I have now a 100 Gallon tank stocked as in my signature and would like to now what is recommended for frequency and volume for the PWC.

I did not perform any PWC for 1 full week and my water readings (Nutrafin drop test) are as follows:
Last week wednesday: PH 7.6 - Nitrit 0.0 - Ammonia 0.0
Today (Wednesday): PH 7.2 - Nitrit 0.1 - Ammonia 0.0

I am a bit worried about the drop in the PH value. Is this normal?
I can't test the Nitrates as the drops in the bottle are finished. I will have a new Nitrate test kit in about 10 days.

How should I go about tne PWC? 
Btw, If I listen to my kids (8yo and 11yo) we should do it every day or possible 2 times or more a day........

Thanks for your advise,
Marc


----------



## jrman83 (Jul 9, 2010)

When did you take the ph reading? A tank with plants can have a slightly higher ph at the end of the lighting period when the plants have been using up the CO2 in the water. Not sure how many of the plants you have in your tank. I notice very little difference in mine and they are heavily planted....before I added CO2 anyway.

Do you have a kh test kit? Have you ever tested the ph of your tap and also set aside some tap water and tested 24hrs later? This is good data to know. If you have some crushed coral, you can add some (very little) to help hold your ph steady but it would be good to know kh and the ph of your tap now and 24hrs later.

I change 50% of my water every week.


----------



## Kev1jm2 (Oct 18, 2011)

I still don't understand the point of weekly partial water changes in a heavily planted and filtered tank. But, to each his own.


----------



## jrman83 (Jul 9, 2010)

Kev1jm2 said:


> I still don't understand the point of weekly partial water changes in a heavily planted and filtered tank. But, to each his own.


In a high tech tank with fairly high intesity lighting, CO2, daily dozed ferts it is actually a necessity to reset nutrient quantities.

Aside from that, it is just good practice I did before I went planted. Keeps your water safe and keeps the accumulation of dissolved solids that cause things like constant creeping (higher) ph, to a safer level.


----------



## majerah1 (Oct 29, 2010)

I do 50% on mine as well,because I dose ferts and CO2,and feel its for the health of the tank.


----------



## Kev1jm2 (Oct 18, 2011)

jrman83 said:


> In a high tech tank with fairly high intesity lighting, CO2, daily dozed ferts it is actually a necessity to reset nutrient quantities.
> 
> Aside from that, it is just good practice I did before I went planted. Keeps your water safe and keeps the accumulation of dissolved solids that cause things like constant creeping (higher) ph, to a safer level.

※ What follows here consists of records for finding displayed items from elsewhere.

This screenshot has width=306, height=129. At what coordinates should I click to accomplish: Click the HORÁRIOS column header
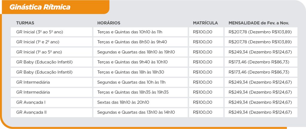109,23
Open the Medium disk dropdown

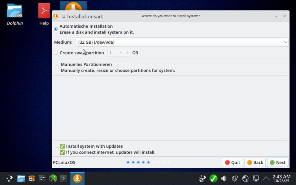pos(182,42)
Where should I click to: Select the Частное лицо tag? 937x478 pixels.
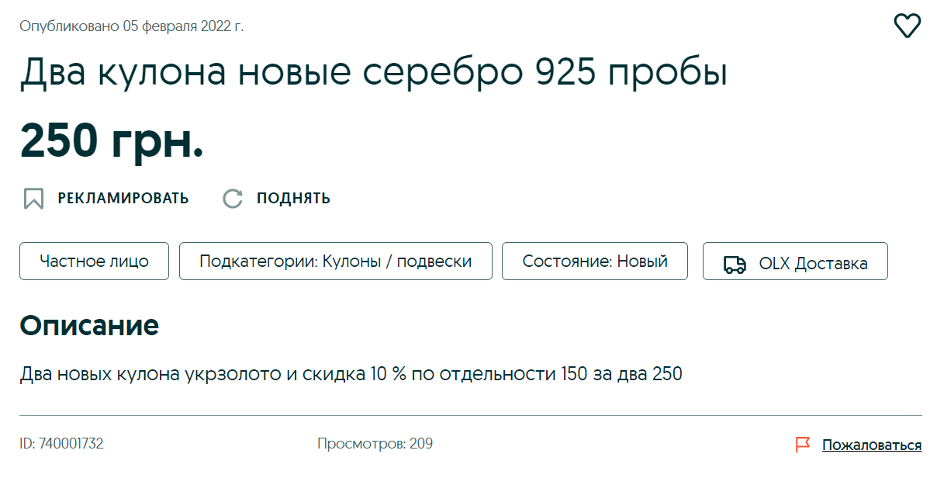point(95,262)
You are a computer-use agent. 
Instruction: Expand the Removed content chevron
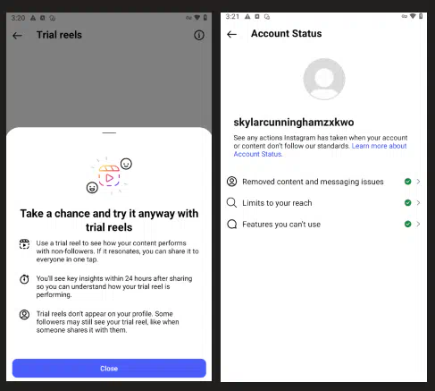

In a high tech tank I definitely agree with you. But in a low tech tank, i think the stability of limited water changes has great benefits.


----------



## jrman83 (Jul 9, 2010)

As does regular water changes. Any benefit of no water changes, can be met with just as many as doing regular water changes. I will never believe that tanks with little to no water changes will ever be healthier than one that gets. There are arguments on both sides of the fence.


----------



## Kev1jm2 (Oct 18, 2011)

Jr, you may be correct. Just presenting the other side


----------



## beaslbob (May 29, 2009)

In a planted tank low.no ammonia and nitrites are normal. But you can get an initial nitrate spike.

pH should be higher but sounds about right.

to me the best way to maintain a tank is to balance it out with live plants and to use peat moss in the substrate. The peat moss IME tends to keep hardness in line.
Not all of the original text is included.